HILL AIR FORCE BASE, Utah – Members of the 388th Fighter Wing’s Utah Test and Training Range are playing a key role in recovering NASA’s first-ever asteroid sample return on Sept. 24.
Launched in 2016, the Origins, Spectral Interpretation, Resource Identification, and Security-Regolith Explorer, or OSIRIS-REx, travelled more than 200 million miles from earth to collect samples from the asteroid Bennu.
For the last three years, the capsule, which is carrying an estimated 8 ounces of material collected from the asteroid’s surface in 2020, has been making its way home – to a swath of desert on the Utah Test and Training Range.
“Our day-to-day job, and the vital role of the Utah Test and Training Range, is weapons testing and military training. The OSIRIS-REx recovery is different, and offers us the unique opportunity to use range capabilities as part of a coordinated, interagency mission with huge scientific impacts. It’s exciting for our team,” said Col. Oliver Lause, UTTR commander.

» Required tasks
#1 In the OSIRIS-REx recovery article, what year was OSIRIS-REx launched?
#2 Condense the paragraph of the OSIRIS-REx recovery article that begins "For the last three years" into one shorter sentence that keeps its main facts.
The records play no part in what is asked here.

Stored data
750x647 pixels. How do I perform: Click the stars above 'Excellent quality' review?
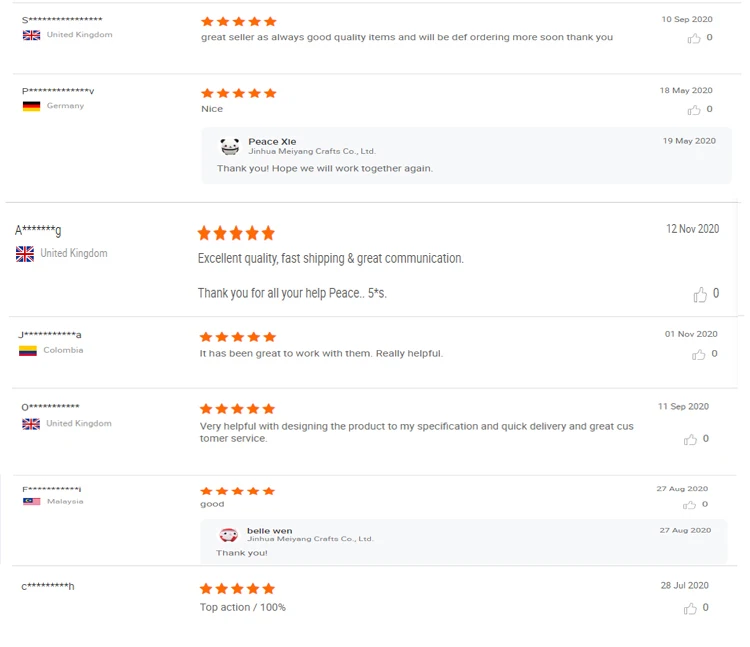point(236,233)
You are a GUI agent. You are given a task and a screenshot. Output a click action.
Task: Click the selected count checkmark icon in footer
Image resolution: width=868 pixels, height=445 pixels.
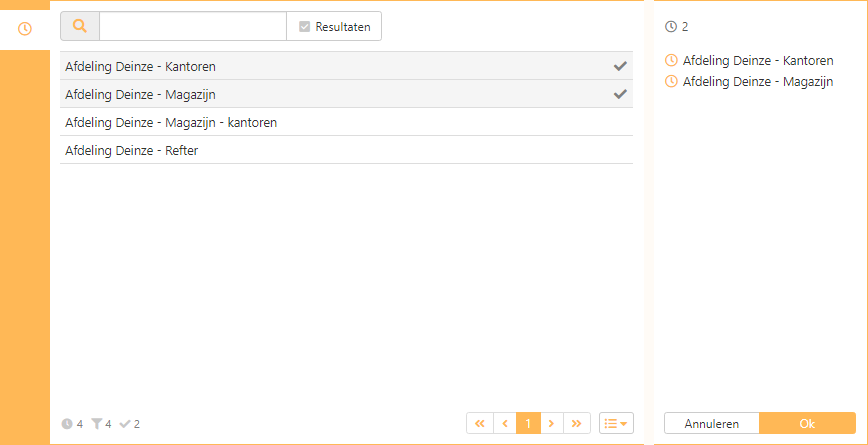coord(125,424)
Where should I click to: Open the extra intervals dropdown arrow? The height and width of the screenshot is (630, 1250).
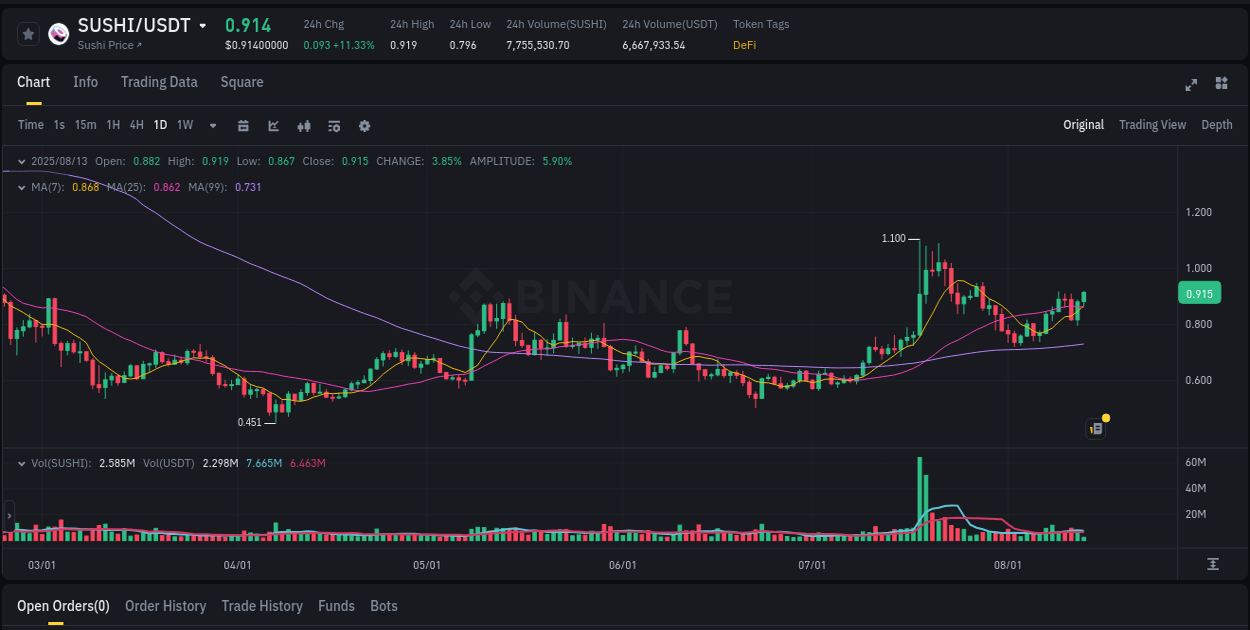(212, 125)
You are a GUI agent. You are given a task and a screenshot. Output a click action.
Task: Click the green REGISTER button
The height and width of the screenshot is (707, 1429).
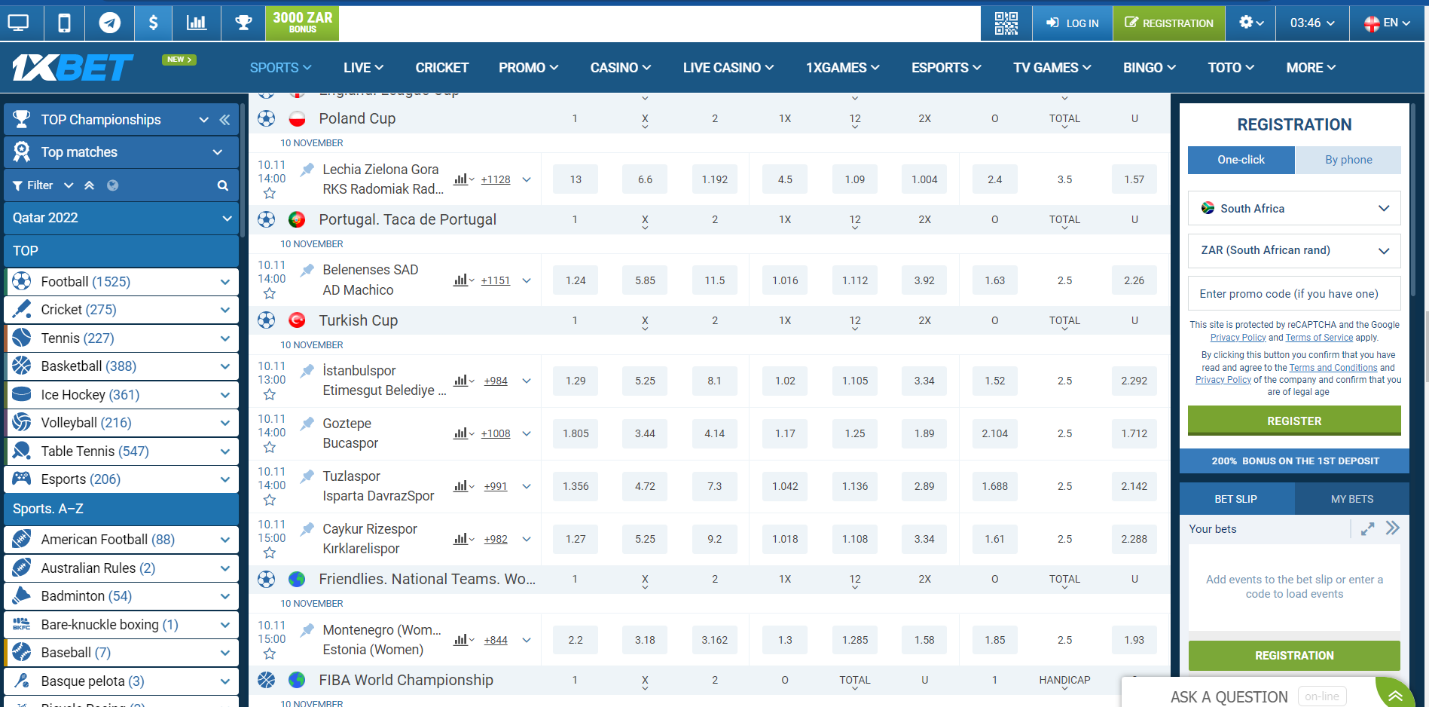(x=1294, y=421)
...
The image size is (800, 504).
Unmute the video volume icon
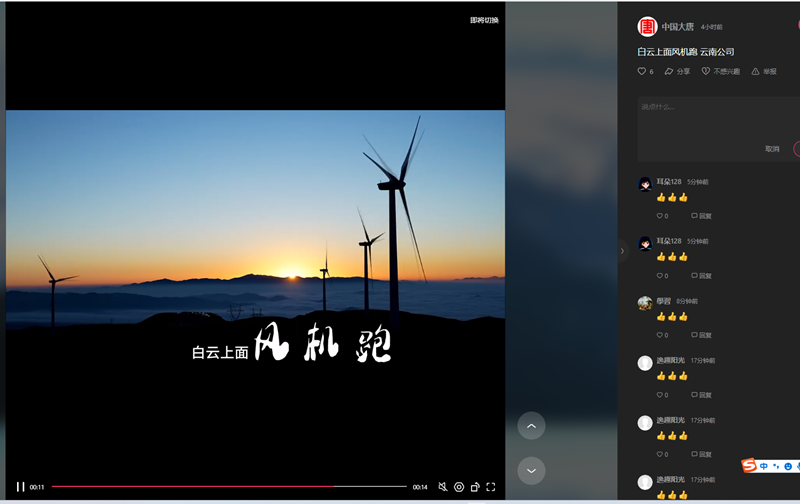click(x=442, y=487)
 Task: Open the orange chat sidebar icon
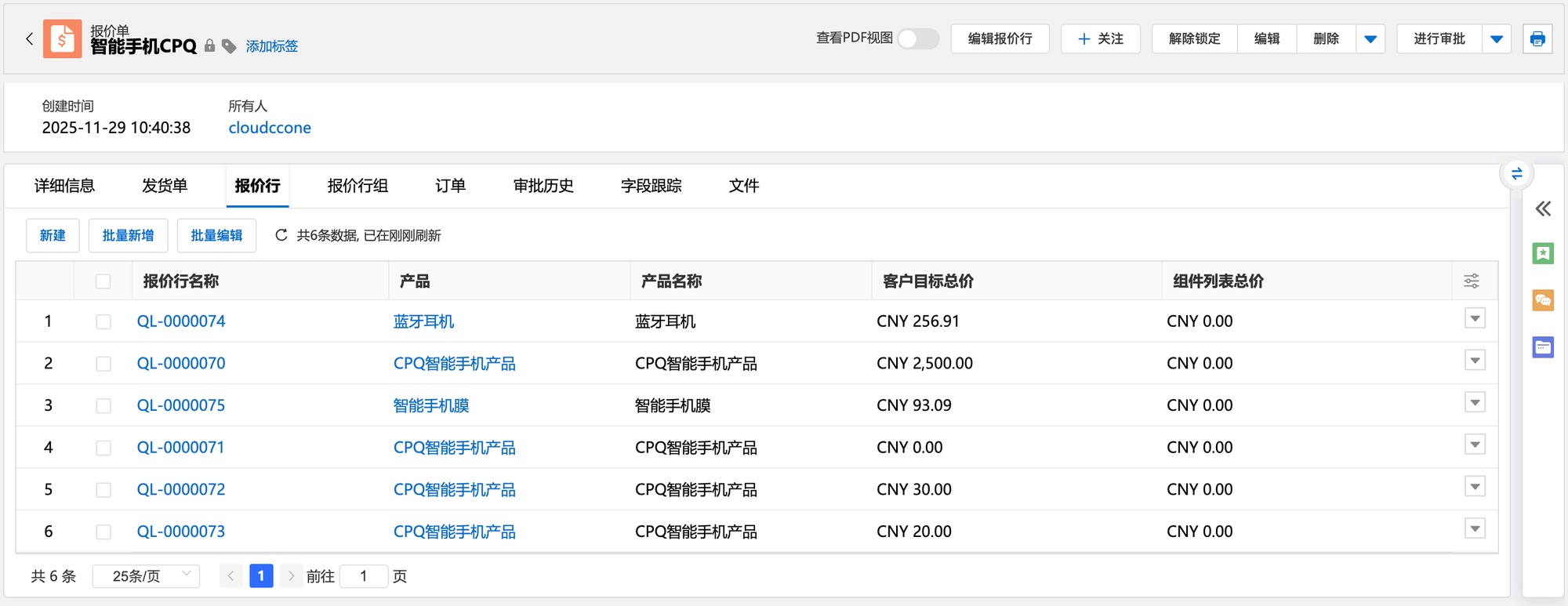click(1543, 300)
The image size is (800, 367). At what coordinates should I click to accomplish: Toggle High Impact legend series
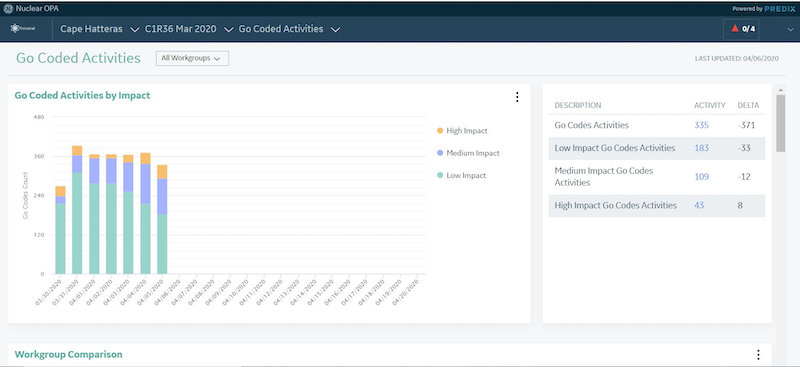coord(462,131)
---
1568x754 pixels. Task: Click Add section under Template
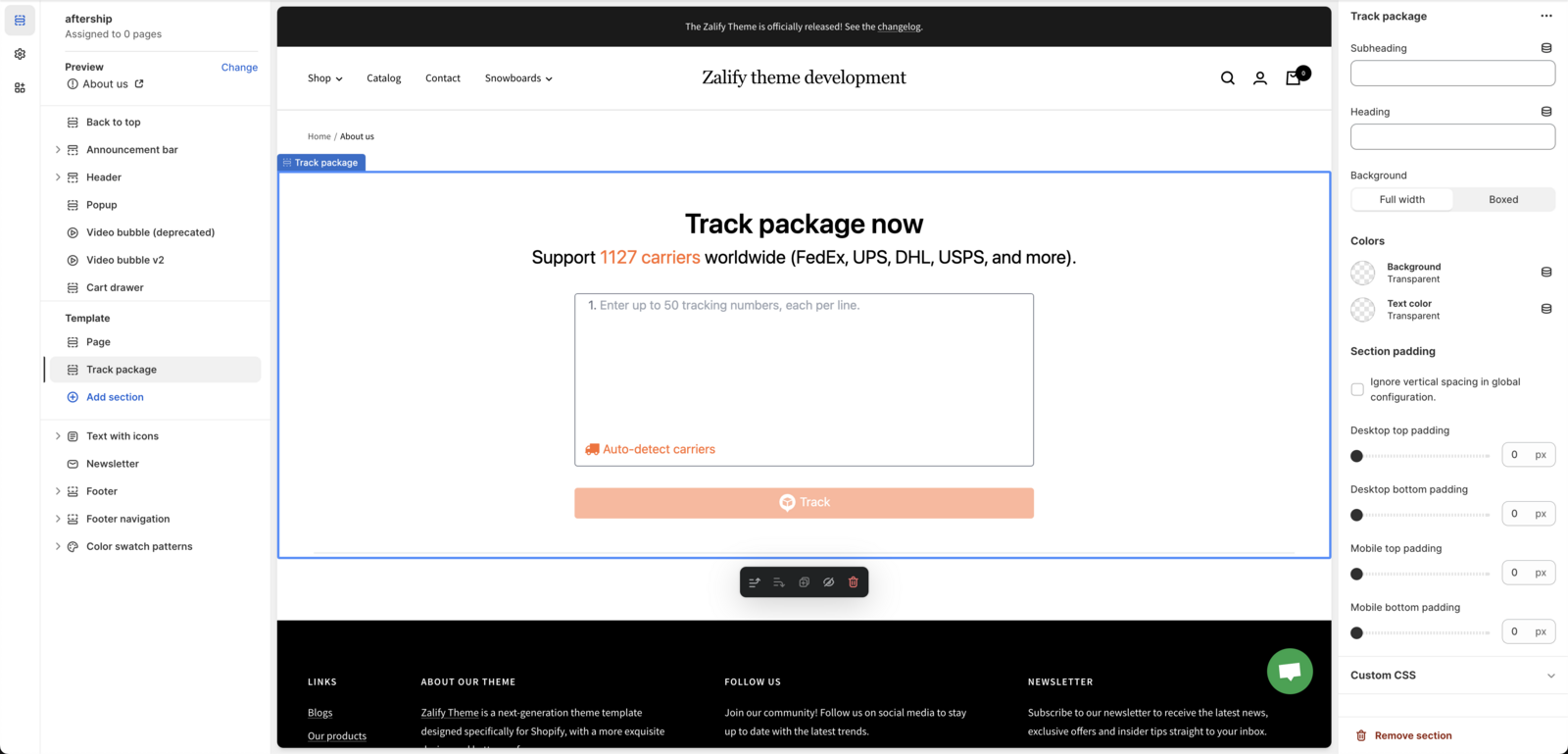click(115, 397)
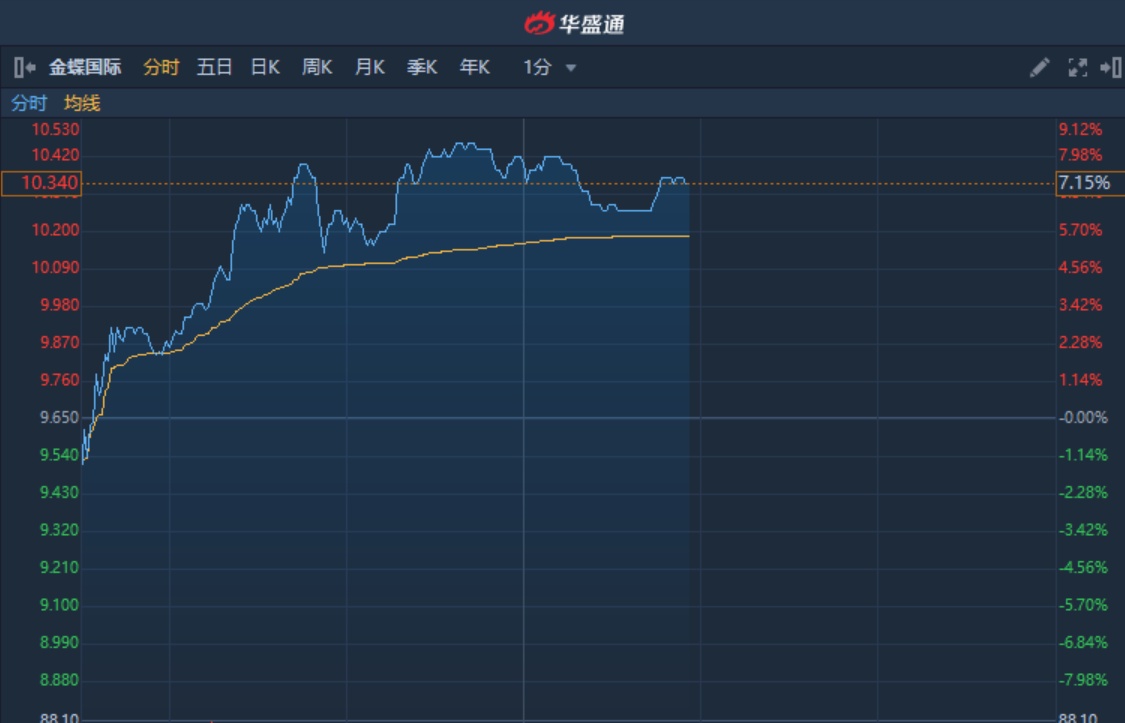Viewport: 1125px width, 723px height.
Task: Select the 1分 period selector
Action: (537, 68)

» Written answers
#1 2016

#2 For three years, the capsule, carrying about 8 ounces of material collected from the asteroid's surface in 2020, has been heading home to a stretch of desert on the Utah Test and Training Range.